### Text
*****

Singapore Industrial price and rental indices rose for a tenth straight quarter in Q1 2023, despite a slowdown in leasing and trade activity.
Leading diversified professional services and investment management firm Colliers (NASDAQ and TSX: CIGI) has today released its a publication that interprets the latest quarterly trends in the Singapore industrial market.
Report Highlights
In Q1 2023, the industrial rental and price indices continued their tenth consecutive quarter of growth. The rental index rose by 2.8% QOQ, accelerating from 2.1% QOQ in the previous quarter, and marking the strongest quarterly growth since Q3 2013. Similarly, industrial prices rose by 1.5% QOQ, slowing slightly from the 1.7% QOQ registered last quarter.
With a remaining supply of 10.3 million sq ft in 2023, and an average of 10.9 million sq ft from present till 2025, higher supply will continue to moderate rental and price growth but may also provide more options for occupiers.
Trade tensions have resulted in industry players looking to fortify supply chains, with some looking to set up shop in Singapore, which will continue to prop up industrial demand.
Singapore industrial rents and prices see continued momentum
In Q1 2023, The JTC All Industrial price and rental indices continued their tenth consecutive quarter of growth in Q1 2023, reaching their highest levels since Q2 2016 and Q4 2015 respectively. However, trade indicators remain soft, with continuous contractions recorded in manufacturing output, NODX and PMI.

*****

Swap "rental index" for "rent index" as you repeat the text on Singapore's industrial market from "Singapore Industrial price" to "registered last quarter.". The material that comes next is separate from the text on Singapore's industrial market.

### Given data
*****

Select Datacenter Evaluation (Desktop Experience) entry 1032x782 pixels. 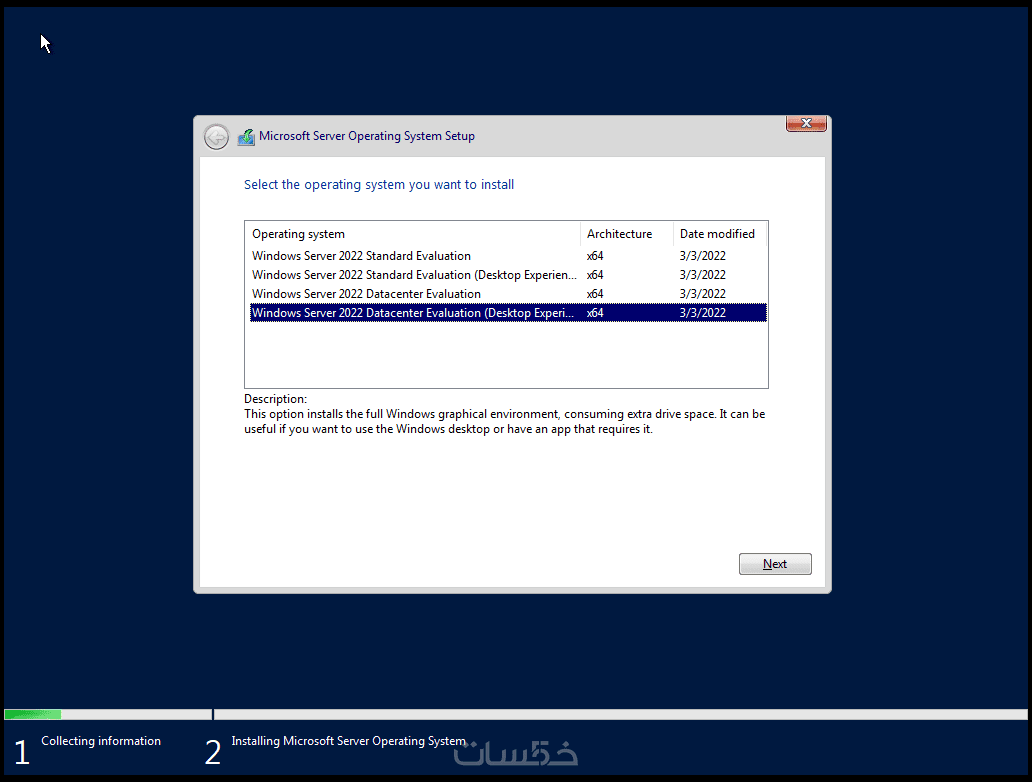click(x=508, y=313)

*****

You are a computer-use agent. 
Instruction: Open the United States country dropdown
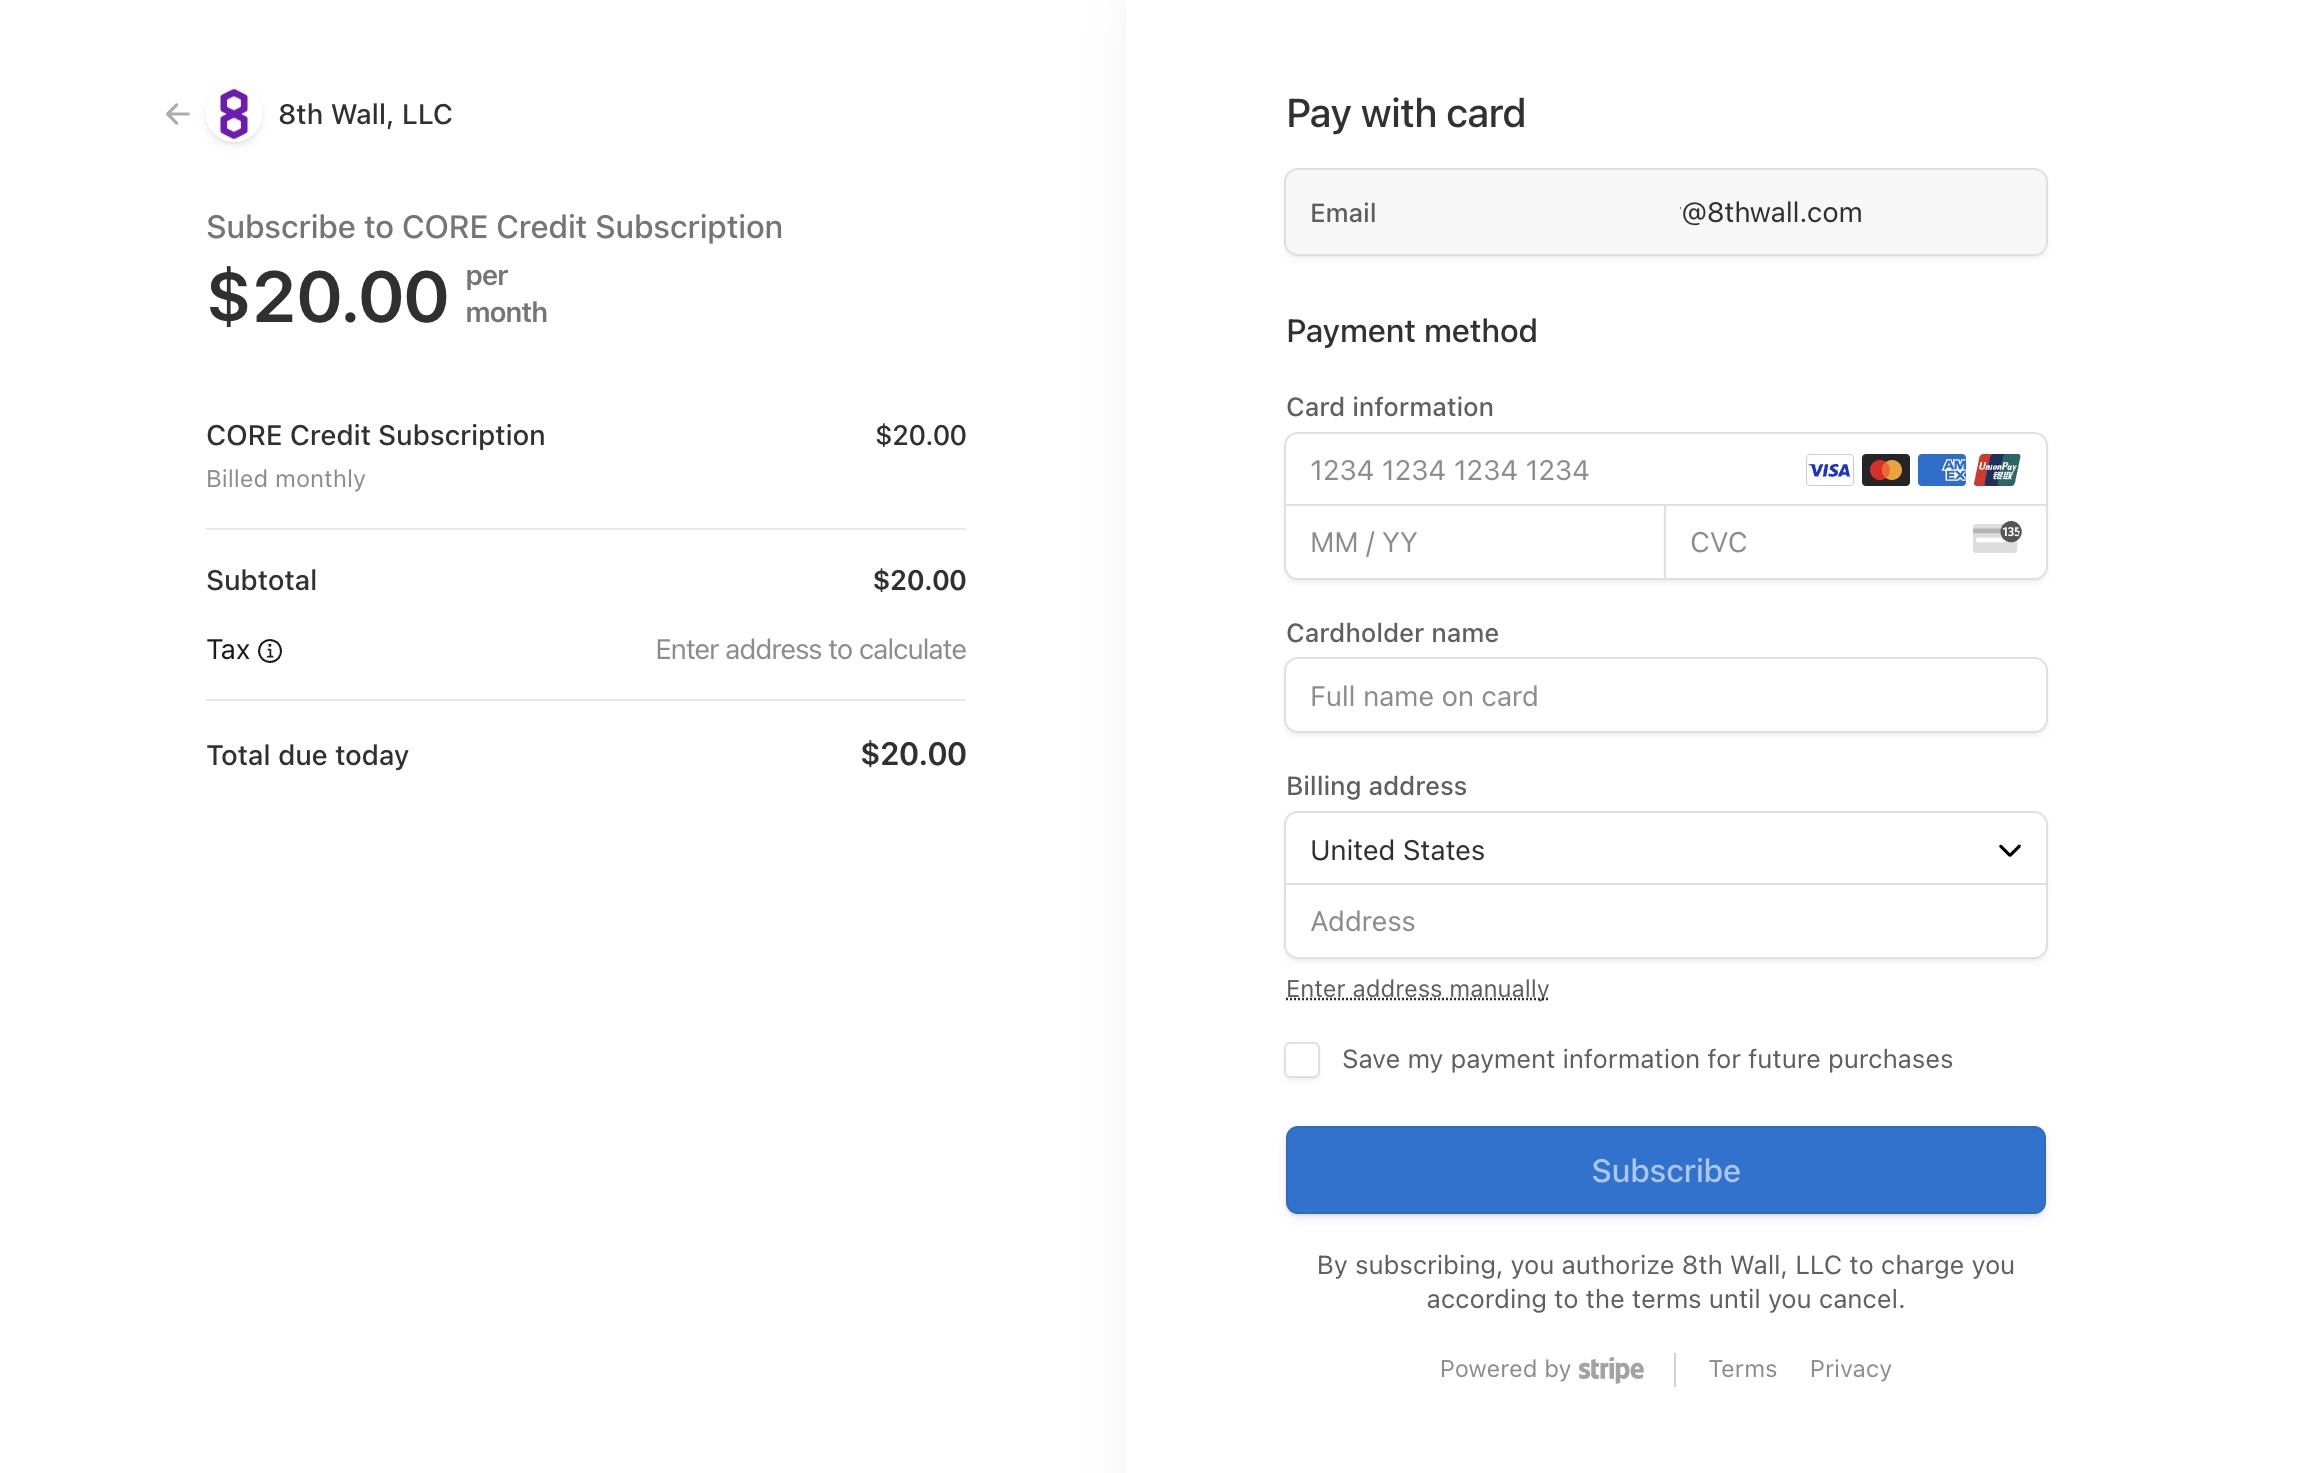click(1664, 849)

*****

### Exercise output
Singapore Industrial price and rental indices rose for a tenth straight quarter in Q1 2023, despite a slowdown in leasing and trade activity.
Leading diversified professional services and investment management firm Colliers (NASDAQ and TSX: CIGI) has today released its a publication that interprets the latest quarterly trends in the Singapore industrial market.
Report Highlights
In Q1 2023, the industrial rental and price indices continued their tenth consecutive quarter of growth. The rent index rose by 2.8% QOQ, accelerating from 2.1% QOQ in the previous quarter, and marking the strongest quarterly growth since Q3 2013. Similarly, industrial prices rose by 1.5% QOQ, slowing slightly from the 1.7% QOQ registered last quarter.